Persepsi mencakup penerimaan stimulus inputs, pengorganisasian stimulus dan penerjemahan atau penafsiran stimulus yang telah diorganisasi dengan cara yang dapat mempengaruhi perilaku dan membentuk sikap, sehingga
dapat cenderung menafsirkan perilaku orang lain sesuai dengan keadaannya sendiri Gibson, 1986 : 54. Sedangkan menurut Thoha 2005 : 141 menyatakan bahwa persepsi pada hakikatnya adalah proses kognitif yang dialami setiap
orang di dalam memahami informasi tentang lingkungannya, baik lewat penglihatan, pendengaran, penghayatan, perasaan dan penciuman. Persepsi selalu berkaitan dengan pengalaman dan tujuan seseorang pada waktu terjadinya
proses persepsi. Ia merupakan tingkah laku selektif dan bertujuan Bigger dalam Sutopo, 2002 :181. Persepsi menurut Jalaluddin 1998: 51, adalah “pengalaman tentang objek, peristiwa atau hubungan-hubungan yang
diperoleh dengan menyimpulkan informasi dan menafsirkan pesan”. Sedangkan menurut Ruch 1967: 300, persepsi adalah suatu proses tentang petunjuk-petunjuk indrawi sensory dan pengalaman masa lampau yang relevan
diorganisasikan untuk memberikan kepada kita gambaran terstruktur dan bermakna pada situasi tertentu. Melalui persepsi orang dapat mengenali dunia sekitarnya, yaitu dunia yang terdiri atas benda, manusia dan kejadian-
kejadian. Kejadian-kejadian itu dapat berupa sistem budaya, norma-norma masyarakat atau berbagai kenyataan sosial. Persepsi merupakan proses mental bagi individu tentang kesadaran dan reaksinya terhadap stimulus. Kata-kata
individu menurut Silverman 1971; 276 sangat penting diperhatikan dalam mendiskusikan persepsi, karena persepsi merupakan aspek yang sangat penting dari tingkah laku. Dengan demikian berarti bahwa persepsi terkait antara
individu dengan lingkungan sekelilingnya atau lingkungan sekitarnya. Proses pembentukan persepsi dijelaskan oleh Feigi dalam Yusuf 1991: 108 sebagai pemaknaan hasil pengamatan
yang diawali dengan adanya stimuli. Setelah mendapat stimuli, pada tahap selanjutnya terjadi seleksi yang berinteraksi dengan dengan “interpretation”, begitu juga berinterkasi dengan “closure”. Proses seleksi terjadi pada
saat seseorang memperoleh informasi maka akan berlangsung proses penyeleksian pesan tentang mana pesan yang
dianggap penting dan tidak penting. Proses closure terjadi ketika hasil seleksi tersebut akan disusun menjadi satu kesatuan yang berurutan dan bermakna, sedang interprestasi berlangsung ketika yang bersangkutan memberi tafsiran
atau makna terhadap informasi tersebut secara menyeluruh. Menurut Asngari 1984: 12-13 pada fase interprestasi ini, pengalaman masa silam atau dahulu memegang peranan yang penting.

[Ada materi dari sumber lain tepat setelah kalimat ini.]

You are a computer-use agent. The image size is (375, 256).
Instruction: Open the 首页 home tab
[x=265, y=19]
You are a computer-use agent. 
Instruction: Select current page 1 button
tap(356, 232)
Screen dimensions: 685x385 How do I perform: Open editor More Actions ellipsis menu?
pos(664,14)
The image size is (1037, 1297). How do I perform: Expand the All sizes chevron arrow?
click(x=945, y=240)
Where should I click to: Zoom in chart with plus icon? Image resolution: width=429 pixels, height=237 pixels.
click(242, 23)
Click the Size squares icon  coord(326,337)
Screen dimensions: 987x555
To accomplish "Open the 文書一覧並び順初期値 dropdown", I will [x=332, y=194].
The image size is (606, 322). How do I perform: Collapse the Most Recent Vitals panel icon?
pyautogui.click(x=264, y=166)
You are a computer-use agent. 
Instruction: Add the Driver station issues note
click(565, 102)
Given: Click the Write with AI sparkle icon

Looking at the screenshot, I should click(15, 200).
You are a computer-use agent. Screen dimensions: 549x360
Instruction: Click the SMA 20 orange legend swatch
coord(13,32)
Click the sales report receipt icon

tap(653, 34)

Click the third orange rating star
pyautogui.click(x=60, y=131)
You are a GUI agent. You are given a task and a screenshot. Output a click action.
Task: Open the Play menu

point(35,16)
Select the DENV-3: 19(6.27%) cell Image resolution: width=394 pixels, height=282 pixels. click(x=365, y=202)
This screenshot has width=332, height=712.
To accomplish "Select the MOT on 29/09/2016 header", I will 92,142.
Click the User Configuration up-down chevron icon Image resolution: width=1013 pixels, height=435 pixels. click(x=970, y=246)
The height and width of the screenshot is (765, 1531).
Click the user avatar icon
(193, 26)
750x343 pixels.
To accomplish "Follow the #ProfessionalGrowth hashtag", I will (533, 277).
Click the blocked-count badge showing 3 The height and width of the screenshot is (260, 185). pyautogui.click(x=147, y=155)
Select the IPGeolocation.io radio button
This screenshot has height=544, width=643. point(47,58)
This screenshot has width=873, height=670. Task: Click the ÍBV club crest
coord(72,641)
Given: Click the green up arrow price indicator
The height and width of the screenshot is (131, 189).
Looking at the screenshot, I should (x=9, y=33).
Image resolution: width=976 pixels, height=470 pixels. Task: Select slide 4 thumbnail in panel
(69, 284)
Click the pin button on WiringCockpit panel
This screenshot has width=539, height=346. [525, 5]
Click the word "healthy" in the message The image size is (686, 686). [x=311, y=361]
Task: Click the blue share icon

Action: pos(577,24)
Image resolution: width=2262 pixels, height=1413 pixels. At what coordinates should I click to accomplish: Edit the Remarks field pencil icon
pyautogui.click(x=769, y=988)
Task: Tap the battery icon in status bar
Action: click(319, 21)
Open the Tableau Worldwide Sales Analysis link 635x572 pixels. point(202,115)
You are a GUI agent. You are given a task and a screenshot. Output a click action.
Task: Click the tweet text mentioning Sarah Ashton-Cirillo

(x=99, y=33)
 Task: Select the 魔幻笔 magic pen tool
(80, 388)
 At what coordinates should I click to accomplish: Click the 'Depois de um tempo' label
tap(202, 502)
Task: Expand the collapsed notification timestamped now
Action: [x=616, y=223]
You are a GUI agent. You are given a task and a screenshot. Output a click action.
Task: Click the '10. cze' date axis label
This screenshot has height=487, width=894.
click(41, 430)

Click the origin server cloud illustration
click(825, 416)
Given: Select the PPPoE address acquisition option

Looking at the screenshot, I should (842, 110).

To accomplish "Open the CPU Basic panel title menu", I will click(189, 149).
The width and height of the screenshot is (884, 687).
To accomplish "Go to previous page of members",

Faktor-faktor fungsional yang menentukan persepsi seseorang berasal dari kebutuhan, pengalaman masa lalu dan hal- hal lain termasuk yang kita sebut sebagai faktor-faktor personal. Persepsi bukan jenis atau bentuk stimuli, tetapi
karakteristik orang yang memberi respon terhadap stimuli Jalaluddin 1998: 55. Dilain pihak Gibson 1986: 54 menyatakan bahwa “persepsi meliputi juga kognisi pengetahuan yang mencakup penafsiran objek, tanda dan orang
dari sudut pengalaman yang bersangkutan”. Persepsi masyarakat pada partisipasi politik Pemilu Legislatif 2004 muncul karena adanya penilaian seseorang
terhadap Pemilu Legislatif 2004. Apakah masyarakat menilai hasil Pemilu 2004 dapat dipercaya atau tidak dan bagaimana dampaknya terhadap masyarakat itu sendiri. Persepsi dalam hal merupakan kemampuan individu dalam
memberikan sikap, pemahaman, pengetahuan serta tanggapan terhadap proses demokrasi tersebut, sehingga diketahui keterlibatan diri, sumbangan dan tanggung jawab dalam rangka partisipasi politiknya.
Persepsi timbul karena adanya dua faktor baik internal maupun eksternal. Kedua faktor ini menimbulkan persepsi karena di dahului oleh proses yang dikenal dengan komunikasi. Demikian pula proses komunikasi ini terselenggara
dengan baik atau tidak tergantung persepsi masing-masing orang terlibat dalam proses komunikasi tersebut Thoha, 2005: 139.